UNITE represents the garment and laundry workers portion of UNITE HERE, a union of about 450,000 active members created through a 2004 merger with the Hotel Employees and Restaurant Employees. The union has become highly aggressive in its organizing, leaving the AFL-CIO last year to join the fledgling breakaway federation, Change to Win. UNITE, even prior to joining forces with HERE, had been in a running battle with the management of Cintas, the Cincinnati-based uniform rental and laundry service with 27,000 workers at some 350 locations throughout the U.S. and Canada. The union claims Cintas pays substandard wages and skirts around federal overtime rules. Company management denies these charges. A few years ago the conflict came to a head.
In 2003, UNITE HERE and the International Brotherhood of Teamsters, also a Change to Win affiliate, announced an international drive to organize Cintas employees. UNITE HERE targeted laundry workers; the Teamsters targeted drivers. In their enthusiasm, the unions went beyond the call of duty. Several union members allegedly copied down information from cars parked on the lot of Cintas’s Emmaus plant, a practice informally known as “tagging.” Union representatives during late 2003 and early 2004 allegedly hired private investigators to access motor vehicle records, enabling them to pay unexpected visits to employee homes, and mail them union materials. They also allegedly contacted immediate family members who, though not Cintas employees, were the vehicles’ owners. Nine nonunion workers sued UNITE HERE and the Teamsters in federal court for civil damages.

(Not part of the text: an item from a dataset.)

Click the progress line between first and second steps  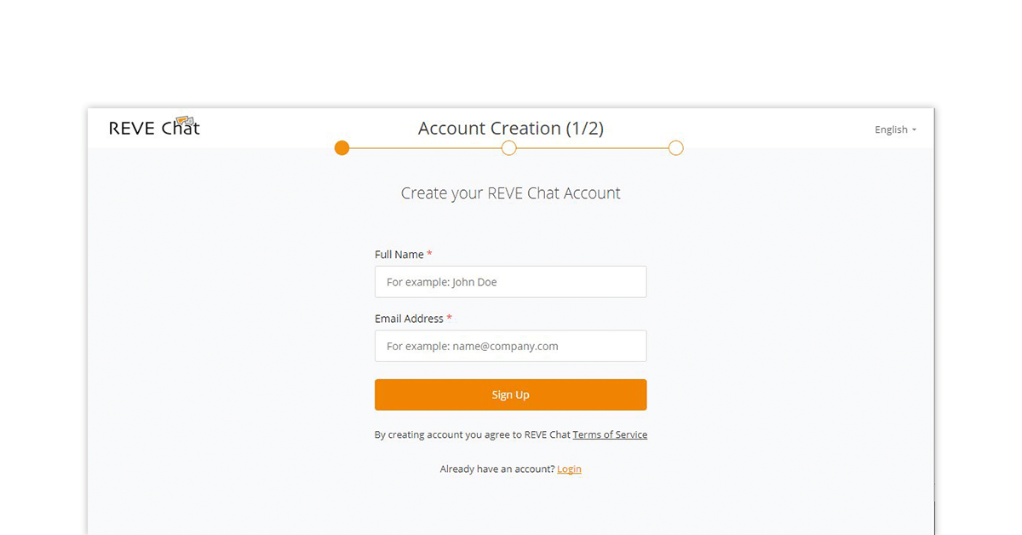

In the spring of 2005, Judge Dalzell granted class-action status to the plaintiffs. That opened the gates later in the year for about a thousand nonunion workers to join the suit. Lawyers for the plaintiffs argued that the unions violated the Driver’s Privacy Protection Act of 1994, a federal law that with few exceptions prohibits the release of addresses or other personal information from driving records. As the original nine workers were not listed in the local telephone book nor provided the unions with addresses, they argued that UNITE HERE representatives couldn’t possibly have contacted them without violating the act. Union organizer visits, the suit read, also caused “anxiety and emotional stress.”
In the end, the plaintiffs prevailed. Judge Dalzell ordered UNITE HERE to pay the workers $2,500 each, plus attorney’s fees and other costs. Court records show the workers had settled separately with the Teamsters in September 2005. It’s a modest award, but its long-run significance for dissenting workers in all unions can’t be underestimated. UNITE HERE officials understandably are not happy, even with President Bruce Raynor off the hook. In a statement released the day after the ruling, the union announced plans to appeal. Liz Gres, an organizing director, said UNITE HERE “will continue to support Cintas workers in their struggle for justice.” One has to wonder how the union defines justice. (The Morning Call, Allentown, Pa., 9/1/06).